このことは、恩師の貫田内科部長が知っていたことで、彼も過労で倒れるも精密検査でガンだと判る。貫田医師役の柄本明さん、どんな役どころも巧く演じているが、今回は末期ガン患者の役どころを飄々と演じていました。

それに、このシリーズにおいて、宮崎あおいが演じる栗原榛名は、なくてはならない存在である。病院で何日も泊りがけで働いている時も、その妻である榛名の温かな眼差しに彼の心がいつも包まれていることが感じられるから。
台詞は、夫に対して敬語使いをしているのが不思議ですよね。何もしてあげられないけれど、一止をただ見守るという、愚痴みたいなことは言わないで、何も言わずに相手を思いやる包容力というか、心で通じあっていればおのずと相手の考えていることも分かるというのだ。

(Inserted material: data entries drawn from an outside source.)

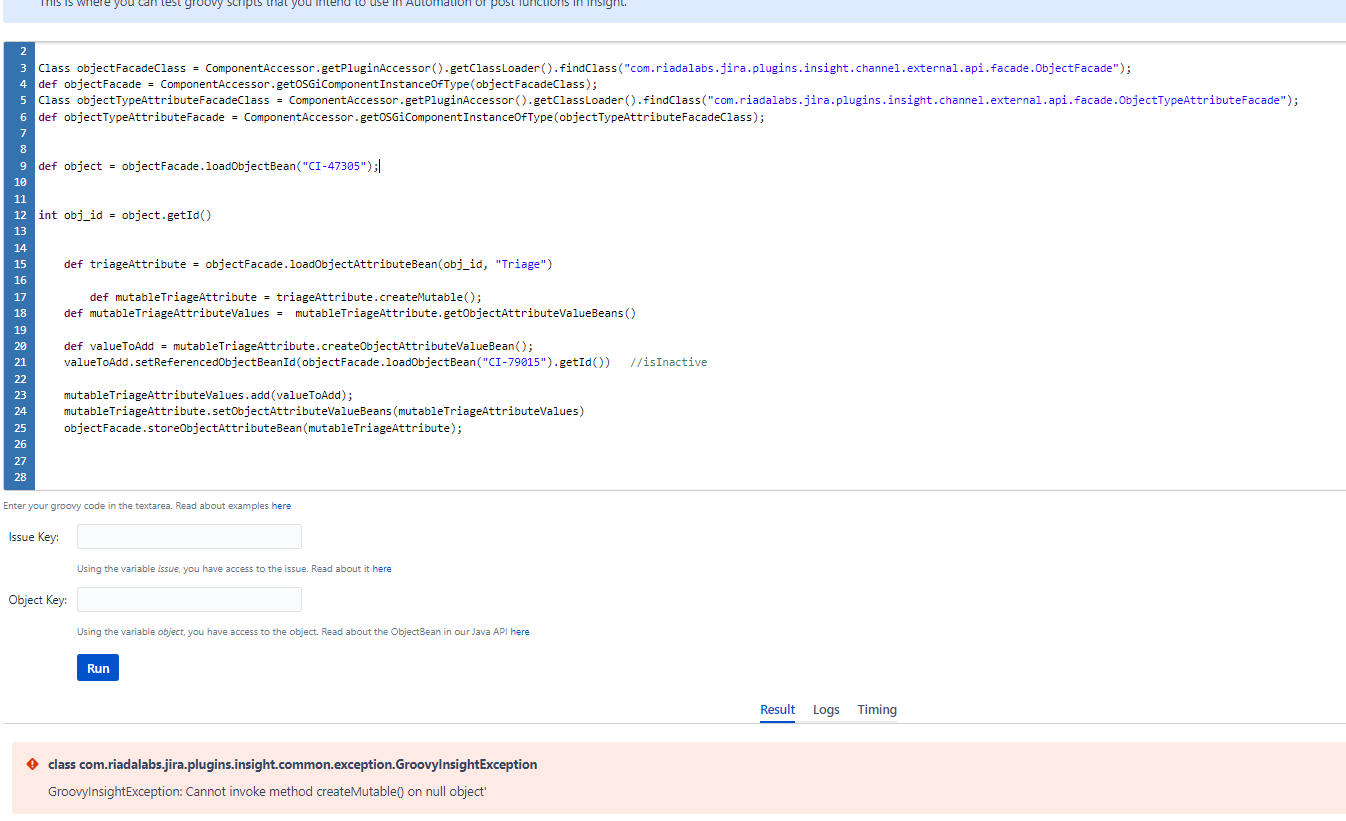This screenshot has width=1346, height=821.
Task: Switch to the Logs tab
Action: (826, 709)
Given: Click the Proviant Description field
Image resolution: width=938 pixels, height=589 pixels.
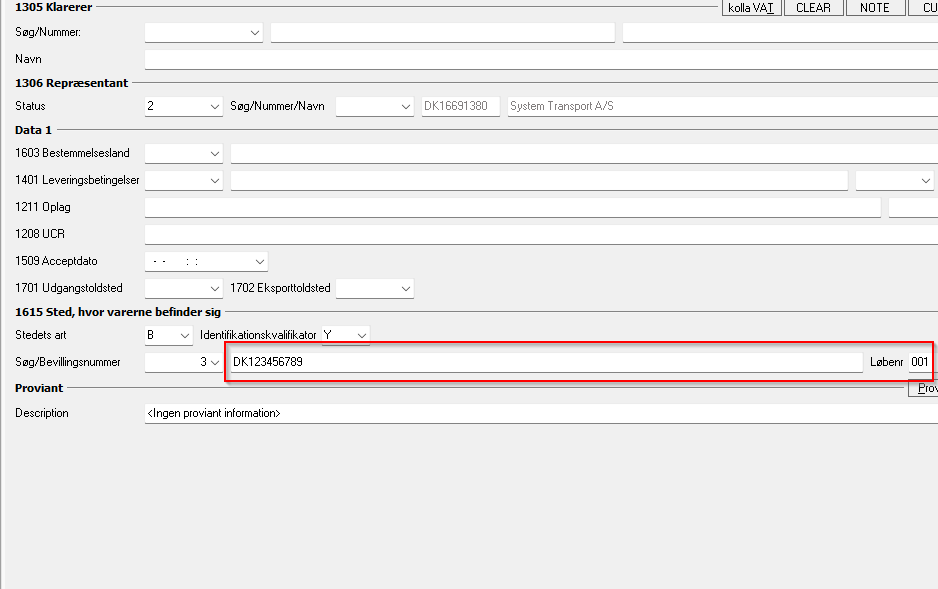Looking at the screenshot, I should [540, 413].
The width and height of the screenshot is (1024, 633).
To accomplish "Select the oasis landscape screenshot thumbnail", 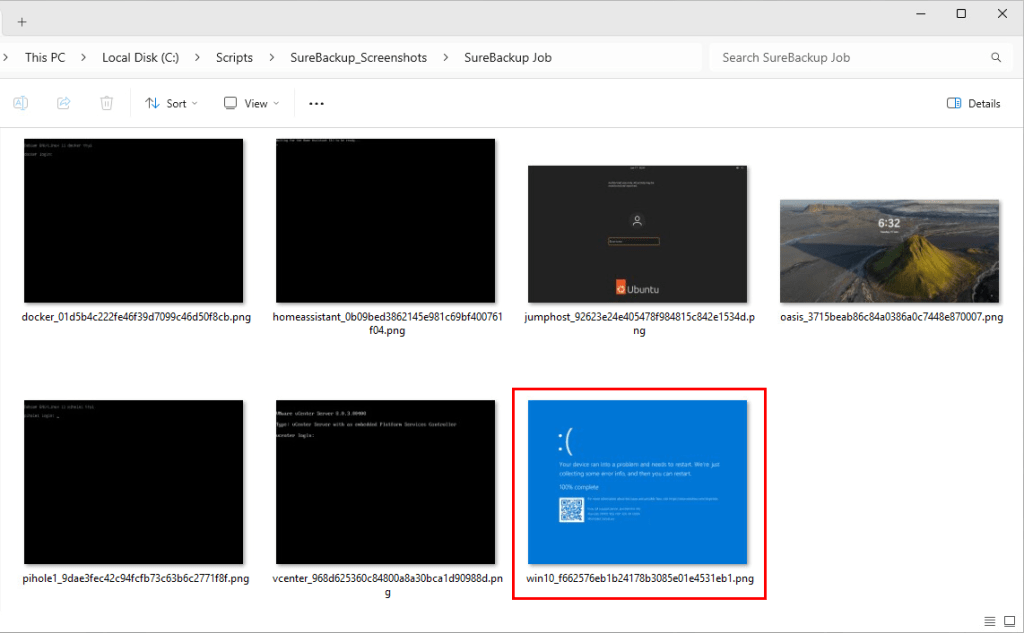I will pyautogui.click(x=888, y=251).
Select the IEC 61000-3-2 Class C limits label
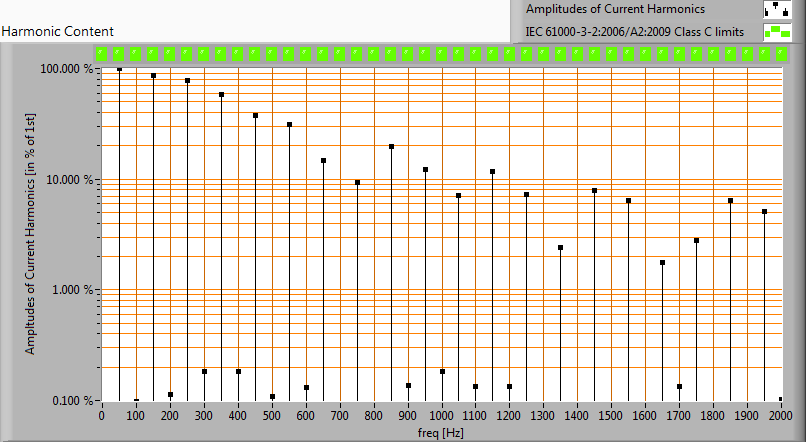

これは、「舟を編む」での宮崎あおいさん演じる香具矢がそうだったように、夫婦でもお互いを尊重しつつ愚痴も言わずに、“あうん”の呼吸で相手の心を重んじる演技に感心しました。この作品の中での夫婦も、同じだなぁって、そんな「相手を思いやる心」口に出して文句を言わない、喧嘩のない夫婦って理想ですよね。

それは、貫田医師の妻、市毛良枝が演じた彼女が、夫の死を目の前にしてじっと耐え忍び、今まで辛いことがあっても夫を信じて付いてきたことを、何も言わなくても心で通じ合っていれば言わんとすることが分かるということ。
感動シーンでは、病院の屋上で輝く「24時間営業、365日」という看板、それに病院内の電気を一斉に消して、満天の星空を眺めるシーンには、本当にこんなにも綺麗な星空が見えるのだと涙が自然に出て来てしょうがなかった。東北の震災の時にも、ライフラインが全面ストップして、5日間くらい街の灯りも消えて、夜には満点の星空を見上げて感動したことを思い出します。
病院はビジネスの場だという事務局の人たち。金儲けこそが大事と言わんばかりの医療組織では、瀕死の重傷者が運び込まれても、手の打ちようがない患者はたらいまわしで死を迎えるばかり。入院患者でも糖尿病の患者が食事療法を守らない。ベッド数は限られているので退院してもらおうという魂胆。病院の在り方に憤りを感じつつも、働く医師たちや、看護師たちの労働時間の大変さに頭が下がる思いです。

今回では、一止の成長をすごく感じました。一人の医師として、まだ葛藤はもちろんあるけれど、「1」ではしんどそうな顔をしている時間が多かった気がした。それを経て、自分を追い込むことで、それが一止の変化にも表れるというような。それを経ていたからこそ、精神的にも大きく成長した一止が感じられました。
他の出演者たちにも、御嶽荘に越してきた屋久杉くんの濱田岳、画伯の原田泰造、西岡徳馬、吉瀬美智子、池脇千鶴、要潤など、「1」の共演陣が出演しております。